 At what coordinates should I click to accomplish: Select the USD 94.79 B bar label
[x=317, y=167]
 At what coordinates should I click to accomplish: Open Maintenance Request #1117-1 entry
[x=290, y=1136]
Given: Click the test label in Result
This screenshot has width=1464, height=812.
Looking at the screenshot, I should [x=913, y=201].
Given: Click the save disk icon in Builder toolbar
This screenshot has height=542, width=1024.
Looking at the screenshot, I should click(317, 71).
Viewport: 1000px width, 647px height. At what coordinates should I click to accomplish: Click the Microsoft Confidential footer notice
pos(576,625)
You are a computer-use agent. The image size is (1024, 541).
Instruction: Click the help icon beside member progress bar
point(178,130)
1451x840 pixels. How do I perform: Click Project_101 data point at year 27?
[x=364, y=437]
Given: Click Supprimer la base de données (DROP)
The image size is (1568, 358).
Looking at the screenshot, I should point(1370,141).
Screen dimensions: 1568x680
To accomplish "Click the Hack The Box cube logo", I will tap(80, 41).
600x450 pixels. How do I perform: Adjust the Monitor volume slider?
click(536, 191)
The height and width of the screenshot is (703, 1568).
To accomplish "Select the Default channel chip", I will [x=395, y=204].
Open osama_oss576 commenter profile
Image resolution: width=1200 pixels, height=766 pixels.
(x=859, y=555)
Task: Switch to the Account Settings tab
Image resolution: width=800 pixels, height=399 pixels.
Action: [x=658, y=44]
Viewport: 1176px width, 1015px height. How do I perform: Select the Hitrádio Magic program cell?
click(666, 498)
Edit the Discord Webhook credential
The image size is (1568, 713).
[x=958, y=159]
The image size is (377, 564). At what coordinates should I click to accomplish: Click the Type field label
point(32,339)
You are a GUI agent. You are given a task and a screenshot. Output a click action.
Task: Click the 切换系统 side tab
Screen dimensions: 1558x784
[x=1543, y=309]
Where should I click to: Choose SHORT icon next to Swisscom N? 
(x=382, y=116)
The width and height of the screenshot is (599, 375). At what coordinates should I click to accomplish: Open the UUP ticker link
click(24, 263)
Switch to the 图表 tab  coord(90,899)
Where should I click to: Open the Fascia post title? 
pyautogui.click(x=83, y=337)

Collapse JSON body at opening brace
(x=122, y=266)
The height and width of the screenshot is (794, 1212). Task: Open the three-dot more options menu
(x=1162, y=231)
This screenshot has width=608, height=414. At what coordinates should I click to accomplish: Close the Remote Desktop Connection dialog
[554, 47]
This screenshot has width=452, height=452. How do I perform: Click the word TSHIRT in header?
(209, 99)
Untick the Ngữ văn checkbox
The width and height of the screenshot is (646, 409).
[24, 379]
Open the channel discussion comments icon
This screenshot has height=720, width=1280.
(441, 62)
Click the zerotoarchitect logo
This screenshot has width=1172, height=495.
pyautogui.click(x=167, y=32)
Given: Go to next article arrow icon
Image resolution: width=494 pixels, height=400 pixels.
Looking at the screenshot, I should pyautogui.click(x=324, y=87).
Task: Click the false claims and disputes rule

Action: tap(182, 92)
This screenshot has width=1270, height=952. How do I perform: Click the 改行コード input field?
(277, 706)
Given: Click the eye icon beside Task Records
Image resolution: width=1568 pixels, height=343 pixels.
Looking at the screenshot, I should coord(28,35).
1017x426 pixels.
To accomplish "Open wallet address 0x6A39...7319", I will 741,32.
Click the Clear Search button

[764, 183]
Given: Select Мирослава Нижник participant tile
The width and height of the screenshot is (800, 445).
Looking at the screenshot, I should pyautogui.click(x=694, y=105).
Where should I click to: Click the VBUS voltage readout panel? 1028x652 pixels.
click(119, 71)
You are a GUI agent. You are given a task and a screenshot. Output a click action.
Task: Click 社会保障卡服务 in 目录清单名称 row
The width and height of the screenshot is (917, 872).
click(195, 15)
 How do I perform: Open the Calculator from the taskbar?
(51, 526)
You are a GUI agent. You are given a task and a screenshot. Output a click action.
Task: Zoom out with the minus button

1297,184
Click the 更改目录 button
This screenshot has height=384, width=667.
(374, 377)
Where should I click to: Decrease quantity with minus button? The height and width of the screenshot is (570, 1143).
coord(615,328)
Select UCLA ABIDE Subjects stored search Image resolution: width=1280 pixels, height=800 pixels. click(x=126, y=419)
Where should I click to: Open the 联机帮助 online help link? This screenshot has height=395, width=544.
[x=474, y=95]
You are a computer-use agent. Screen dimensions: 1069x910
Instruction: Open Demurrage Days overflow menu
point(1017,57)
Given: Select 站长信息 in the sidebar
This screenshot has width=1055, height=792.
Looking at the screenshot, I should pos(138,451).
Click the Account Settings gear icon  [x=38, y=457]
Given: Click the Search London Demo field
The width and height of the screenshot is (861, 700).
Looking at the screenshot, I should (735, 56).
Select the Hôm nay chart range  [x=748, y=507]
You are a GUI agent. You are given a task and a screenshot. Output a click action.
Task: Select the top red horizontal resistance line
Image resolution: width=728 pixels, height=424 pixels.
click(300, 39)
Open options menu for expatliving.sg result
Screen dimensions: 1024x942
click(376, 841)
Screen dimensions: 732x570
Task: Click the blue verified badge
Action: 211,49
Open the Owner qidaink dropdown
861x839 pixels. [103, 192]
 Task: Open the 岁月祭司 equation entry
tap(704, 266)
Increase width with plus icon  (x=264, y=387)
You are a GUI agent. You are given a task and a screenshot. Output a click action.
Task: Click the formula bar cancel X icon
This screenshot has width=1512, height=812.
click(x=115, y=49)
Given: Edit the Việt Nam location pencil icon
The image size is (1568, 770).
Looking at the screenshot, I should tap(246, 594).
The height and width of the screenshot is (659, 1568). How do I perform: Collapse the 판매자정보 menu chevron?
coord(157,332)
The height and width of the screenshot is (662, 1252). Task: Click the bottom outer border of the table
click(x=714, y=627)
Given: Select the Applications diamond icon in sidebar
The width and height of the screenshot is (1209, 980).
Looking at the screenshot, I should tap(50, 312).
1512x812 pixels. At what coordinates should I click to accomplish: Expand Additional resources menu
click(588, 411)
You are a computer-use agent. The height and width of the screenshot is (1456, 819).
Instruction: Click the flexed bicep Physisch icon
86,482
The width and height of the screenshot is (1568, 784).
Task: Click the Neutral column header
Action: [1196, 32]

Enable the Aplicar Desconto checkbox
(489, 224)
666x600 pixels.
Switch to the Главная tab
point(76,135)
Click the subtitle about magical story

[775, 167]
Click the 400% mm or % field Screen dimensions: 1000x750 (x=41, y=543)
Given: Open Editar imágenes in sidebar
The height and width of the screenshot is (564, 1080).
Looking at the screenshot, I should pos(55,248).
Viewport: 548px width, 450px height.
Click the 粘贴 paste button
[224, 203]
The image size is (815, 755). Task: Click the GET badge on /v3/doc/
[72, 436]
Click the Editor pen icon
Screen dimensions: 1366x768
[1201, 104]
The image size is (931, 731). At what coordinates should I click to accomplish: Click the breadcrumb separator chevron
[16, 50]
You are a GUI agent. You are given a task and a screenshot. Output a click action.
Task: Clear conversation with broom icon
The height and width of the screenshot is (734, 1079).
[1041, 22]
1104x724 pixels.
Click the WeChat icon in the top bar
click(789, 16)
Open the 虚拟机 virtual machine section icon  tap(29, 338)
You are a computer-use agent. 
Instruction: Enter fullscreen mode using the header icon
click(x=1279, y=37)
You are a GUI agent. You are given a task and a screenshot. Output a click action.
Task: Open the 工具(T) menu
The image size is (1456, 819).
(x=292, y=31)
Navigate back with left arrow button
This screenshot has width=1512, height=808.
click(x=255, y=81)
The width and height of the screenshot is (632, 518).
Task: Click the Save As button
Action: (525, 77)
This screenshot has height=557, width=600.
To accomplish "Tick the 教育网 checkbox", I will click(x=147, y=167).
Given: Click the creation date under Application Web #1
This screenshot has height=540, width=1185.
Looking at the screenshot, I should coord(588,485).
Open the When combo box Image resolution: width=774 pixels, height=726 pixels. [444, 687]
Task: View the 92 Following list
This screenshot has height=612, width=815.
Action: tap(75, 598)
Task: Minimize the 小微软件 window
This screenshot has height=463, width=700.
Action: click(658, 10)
________
- What is needed -
Within the listing above, count the lines that contain the string "sidebar". Give only the number.

- Written reply -
3